→ **DATA EXCERPTS**:
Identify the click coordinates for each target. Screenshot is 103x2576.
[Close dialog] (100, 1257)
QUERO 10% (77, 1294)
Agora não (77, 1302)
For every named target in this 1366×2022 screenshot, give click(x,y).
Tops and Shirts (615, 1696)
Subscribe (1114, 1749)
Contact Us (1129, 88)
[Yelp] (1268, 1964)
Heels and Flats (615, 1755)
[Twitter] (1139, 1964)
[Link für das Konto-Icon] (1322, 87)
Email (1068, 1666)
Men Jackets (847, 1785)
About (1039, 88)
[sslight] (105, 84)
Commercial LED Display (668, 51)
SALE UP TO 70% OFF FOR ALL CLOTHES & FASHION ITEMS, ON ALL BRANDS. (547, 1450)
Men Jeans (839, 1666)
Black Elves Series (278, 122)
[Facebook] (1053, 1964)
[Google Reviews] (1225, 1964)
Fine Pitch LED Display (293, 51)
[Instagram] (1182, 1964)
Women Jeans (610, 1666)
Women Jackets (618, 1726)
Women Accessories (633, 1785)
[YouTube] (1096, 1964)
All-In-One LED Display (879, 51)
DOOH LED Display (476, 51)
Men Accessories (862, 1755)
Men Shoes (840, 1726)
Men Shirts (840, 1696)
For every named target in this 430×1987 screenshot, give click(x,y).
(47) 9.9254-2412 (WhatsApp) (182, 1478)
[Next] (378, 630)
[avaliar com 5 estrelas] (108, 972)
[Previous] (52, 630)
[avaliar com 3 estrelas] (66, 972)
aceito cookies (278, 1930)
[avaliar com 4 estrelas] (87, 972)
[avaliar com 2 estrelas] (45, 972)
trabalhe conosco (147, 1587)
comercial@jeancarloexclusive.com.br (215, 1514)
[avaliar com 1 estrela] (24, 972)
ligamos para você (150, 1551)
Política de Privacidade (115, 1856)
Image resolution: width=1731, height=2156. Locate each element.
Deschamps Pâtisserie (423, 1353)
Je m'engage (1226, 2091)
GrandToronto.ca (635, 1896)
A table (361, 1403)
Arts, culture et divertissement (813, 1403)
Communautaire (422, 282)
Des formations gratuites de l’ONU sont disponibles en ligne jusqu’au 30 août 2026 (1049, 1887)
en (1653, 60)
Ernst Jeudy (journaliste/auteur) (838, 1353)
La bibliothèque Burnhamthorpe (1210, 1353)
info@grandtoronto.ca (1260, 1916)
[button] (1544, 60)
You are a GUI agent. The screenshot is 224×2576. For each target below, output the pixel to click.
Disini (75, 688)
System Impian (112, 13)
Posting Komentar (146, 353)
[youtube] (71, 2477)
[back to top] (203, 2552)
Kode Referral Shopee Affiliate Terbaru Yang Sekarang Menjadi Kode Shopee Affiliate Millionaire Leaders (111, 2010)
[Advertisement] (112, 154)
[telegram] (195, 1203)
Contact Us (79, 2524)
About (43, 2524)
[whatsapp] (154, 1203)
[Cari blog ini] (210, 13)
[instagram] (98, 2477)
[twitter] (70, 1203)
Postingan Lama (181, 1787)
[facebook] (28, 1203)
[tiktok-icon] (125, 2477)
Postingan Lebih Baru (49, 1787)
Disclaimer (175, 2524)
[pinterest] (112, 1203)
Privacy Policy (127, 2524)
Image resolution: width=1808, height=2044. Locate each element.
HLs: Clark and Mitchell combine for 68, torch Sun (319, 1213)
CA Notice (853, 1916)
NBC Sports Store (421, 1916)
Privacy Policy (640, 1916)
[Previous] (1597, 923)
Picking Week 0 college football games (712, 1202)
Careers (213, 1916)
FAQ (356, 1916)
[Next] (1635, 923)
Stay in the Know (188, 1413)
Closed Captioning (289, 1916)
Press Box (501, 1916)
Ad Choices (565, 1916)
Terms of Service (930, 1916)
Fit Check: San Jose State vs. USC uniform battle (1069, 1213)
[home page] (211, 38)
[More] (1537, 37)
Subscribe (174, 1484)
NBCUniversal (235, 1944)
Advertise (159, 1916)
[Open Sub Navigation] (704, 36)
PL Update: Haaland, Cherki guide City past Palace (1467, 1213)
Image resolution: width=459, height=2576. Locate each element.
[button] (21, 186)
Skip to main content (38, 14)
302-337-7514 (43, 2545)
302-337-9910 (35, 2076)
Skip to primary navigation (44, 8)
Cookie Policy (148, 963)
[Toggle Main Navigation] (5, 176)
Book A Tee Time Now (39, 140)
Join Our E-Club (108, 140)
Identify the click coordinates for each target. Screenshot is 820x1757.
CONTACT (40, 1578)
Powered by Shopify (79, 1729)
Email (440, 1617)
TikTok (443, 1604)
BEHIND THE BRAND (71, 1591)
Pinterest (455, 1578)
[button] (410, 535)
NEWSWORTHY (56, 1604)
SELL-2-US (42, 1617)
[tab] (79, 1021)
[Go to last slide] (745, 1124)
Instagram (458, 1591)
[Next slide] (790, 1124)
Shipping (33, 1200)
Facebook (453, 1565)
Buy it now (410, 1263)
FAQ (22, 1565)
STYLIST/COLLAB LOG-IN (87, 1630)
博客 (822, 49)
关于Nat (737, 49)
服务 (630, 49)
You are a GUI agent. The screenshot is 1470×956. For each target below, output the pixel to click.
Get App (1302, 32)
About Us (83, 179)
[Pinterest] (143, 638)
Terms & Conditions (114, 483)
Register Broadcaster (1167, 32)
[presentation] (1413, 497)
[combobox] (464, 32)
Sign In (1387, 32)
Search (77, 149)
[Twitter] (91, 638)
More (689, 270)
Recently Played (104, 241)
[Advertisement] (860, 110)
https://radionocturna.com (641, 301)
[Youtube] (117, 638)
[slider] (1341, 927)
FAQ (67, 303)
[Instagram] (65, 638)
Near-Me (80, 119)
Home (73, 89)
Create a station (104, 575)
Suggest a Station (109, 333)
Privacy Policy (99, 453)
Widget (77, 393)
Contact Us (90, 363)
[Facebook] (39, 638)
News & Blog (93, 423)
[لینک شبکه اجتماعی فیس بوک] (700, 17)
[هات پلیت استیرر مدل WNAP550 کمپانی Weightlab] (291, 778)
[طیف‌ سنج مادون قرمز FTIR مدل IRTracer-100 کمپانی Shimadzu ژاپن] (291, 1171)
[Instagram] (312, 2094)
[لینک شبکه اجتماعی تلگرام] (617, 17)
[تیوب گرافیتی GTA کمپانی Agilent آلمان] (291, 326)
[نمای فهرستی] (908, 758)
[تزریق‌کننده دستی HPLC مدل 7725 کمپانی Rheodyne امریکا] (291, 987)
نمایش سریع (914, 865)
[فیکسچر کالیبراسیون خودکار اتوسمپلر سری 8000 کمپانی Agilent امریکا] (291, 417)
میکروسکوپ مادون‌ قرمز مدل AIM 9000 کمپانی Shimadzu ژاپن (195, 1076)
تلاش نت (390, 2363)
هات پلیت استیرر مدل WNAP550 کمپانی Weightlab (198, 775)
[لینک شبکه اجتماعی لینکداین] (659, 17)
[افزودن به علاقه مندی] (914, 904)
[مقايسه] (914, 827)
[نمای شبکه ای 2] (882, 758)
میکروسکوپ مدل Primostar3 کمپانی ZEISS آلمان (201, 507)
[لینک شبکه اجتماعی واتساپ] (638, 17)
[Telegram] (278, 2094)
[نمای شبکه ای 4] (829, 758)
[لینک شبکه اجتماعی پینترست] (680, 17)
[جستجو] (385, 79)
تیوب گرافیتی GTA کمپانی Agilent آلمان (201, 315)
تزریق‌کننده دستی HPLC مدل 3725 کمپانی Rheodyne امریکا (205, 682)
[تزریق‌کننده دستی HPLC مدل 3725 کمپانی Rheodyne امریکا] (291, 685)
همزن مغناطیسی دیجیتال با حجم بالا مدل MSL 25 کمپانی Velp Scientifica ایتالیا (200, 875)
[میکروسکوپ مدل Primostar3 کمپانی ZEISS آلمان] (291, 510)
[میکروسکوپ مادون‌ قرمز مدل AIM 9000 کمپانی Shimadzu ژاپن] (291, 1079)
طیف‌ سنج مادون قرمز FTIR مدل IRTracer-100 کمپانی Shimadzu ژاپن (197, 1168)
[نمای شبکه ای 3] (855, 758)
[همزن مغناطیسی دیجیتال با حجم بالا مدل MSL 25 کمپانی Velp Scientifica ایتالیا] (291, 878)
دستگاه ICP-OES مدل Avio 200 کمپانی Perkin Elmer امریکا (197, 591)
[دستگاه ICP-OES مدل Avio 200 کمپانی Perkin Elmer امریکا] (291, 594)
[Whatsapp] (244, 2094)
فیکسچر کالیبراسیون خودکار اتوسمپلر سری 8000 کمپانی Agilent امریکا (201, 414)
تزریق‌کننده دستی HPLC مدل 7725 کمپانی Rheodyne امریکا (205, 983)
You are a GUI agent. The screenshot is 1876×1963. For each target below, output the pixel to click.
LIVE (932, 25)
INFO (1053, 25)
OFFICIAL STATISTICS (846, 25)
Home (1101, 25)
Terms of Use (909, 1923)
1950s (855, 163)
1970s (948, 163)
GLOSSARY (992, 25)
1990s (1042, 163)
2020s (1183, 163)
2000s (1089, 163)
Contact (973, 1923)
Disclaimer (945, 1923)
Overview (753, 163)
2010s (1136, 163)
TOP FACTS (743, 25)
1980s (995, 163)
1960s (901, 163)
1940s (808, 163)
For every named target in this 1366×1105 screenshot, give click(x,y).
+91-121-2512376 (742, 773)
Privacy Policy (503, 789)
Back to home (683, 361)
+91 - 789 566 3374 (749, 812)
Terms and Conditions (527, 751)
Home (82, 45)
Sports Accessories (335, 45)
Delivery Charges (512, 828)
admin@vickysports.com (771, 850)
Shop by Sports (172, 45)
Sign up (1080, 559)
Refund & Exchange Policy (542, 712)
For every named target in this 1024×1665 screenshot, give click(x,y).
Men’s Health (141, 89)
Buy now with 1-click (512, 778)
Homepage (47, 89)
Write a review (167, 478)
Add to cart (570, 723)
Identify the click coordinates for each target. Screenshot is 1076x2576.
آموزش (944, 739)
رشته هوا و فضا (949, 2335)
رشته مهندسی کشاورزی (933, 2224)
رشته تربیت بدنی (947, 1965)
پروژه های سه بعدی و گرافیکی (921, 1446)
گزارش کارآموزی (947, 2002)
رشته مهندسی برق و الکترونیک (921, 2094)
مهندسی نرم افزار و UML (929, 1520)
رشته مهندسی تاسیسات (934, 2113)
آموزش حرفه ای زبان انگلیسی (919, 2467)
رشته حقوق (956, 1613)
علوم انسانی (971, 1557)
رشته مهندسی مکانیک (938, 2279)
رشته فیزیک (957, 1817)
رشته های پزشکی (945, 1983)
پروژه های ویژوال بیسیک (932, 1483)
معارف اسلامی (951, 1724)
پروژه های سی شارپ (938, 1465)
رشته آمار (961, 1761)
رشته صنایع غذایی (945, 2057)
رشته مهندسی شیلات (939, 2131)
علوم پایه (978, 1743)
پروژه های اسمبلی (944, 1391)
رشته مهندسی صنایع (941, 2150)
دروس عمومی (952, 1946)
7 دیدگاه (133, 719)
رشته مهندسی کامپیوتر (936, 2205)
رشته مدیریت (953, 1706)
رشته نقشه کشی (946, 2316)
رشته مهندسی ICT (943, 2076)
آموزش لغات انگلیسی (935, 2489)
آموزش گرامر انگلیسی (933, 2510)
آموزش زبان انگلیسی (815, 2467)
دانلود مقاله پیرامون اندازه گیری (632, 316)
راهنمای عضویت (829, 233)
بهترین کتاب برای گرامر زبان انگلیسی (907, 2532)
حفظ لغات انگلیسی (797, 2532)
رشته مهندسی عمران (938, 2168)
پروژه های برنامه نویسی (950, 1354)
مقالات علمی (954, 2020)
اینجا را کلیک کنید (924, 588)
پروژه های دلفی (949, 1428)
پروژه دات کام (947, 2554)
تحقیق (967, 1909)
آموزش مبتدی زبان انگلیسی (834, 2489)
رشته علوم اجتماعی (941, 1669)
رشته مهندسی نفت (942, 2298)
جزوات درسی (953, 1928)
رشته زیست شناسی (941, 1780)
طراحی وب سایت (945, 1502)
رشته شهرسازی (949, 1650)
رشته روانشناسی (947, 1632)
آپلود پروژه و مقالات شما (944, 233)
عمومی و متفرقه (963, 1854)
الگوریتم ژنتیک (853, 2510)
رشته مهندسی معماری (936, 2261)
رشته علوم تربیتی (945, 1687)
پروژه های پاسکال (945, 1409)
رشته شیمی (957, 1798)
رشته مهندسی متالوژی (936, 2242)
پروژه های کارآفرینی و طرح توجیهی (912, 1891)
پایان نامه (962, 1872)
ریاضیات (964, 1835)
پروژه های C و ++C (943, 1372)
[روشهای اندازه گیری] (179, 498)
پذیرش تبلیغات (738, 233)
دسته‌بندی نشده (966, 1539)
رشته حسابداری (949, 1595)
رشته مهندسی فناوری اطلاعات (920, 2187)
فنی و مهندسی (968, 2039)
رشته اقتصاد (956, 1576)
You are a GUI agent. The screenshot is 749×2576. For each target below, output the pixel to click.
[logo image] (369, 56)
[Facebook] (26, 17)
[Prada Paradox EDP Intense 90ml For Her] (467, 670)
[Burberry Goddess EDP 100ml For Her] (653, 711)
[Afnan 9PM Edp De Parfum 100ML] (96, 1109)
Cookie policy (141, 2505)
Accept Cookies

→ **PROBLEM TO SOLVE**:
Scan the lines above for the word "Shimadzu". Return each one that has it.

→ **EXERCISE SOLUTION**:
[طیف‌ سنج مادون قرمز FTIR مدل IRTracer-100 کمپانی Shimadzu ژاپن] (291, 1171)
میکروسکوپ مادون‌ قرمز مدل AIM 9000 کمپانی Shimadzu ژاپن (195, 1076)
[میکروسکوپ مادون‌ قرمز مدل AIM 9000 کمپانی Shimadzu ژاپن] (291, 1079)
طیف‌ سنج مادون قرمز FTIR مدل IRTracer-100 کمپانی Shimadzu ژاپن (197, 1168)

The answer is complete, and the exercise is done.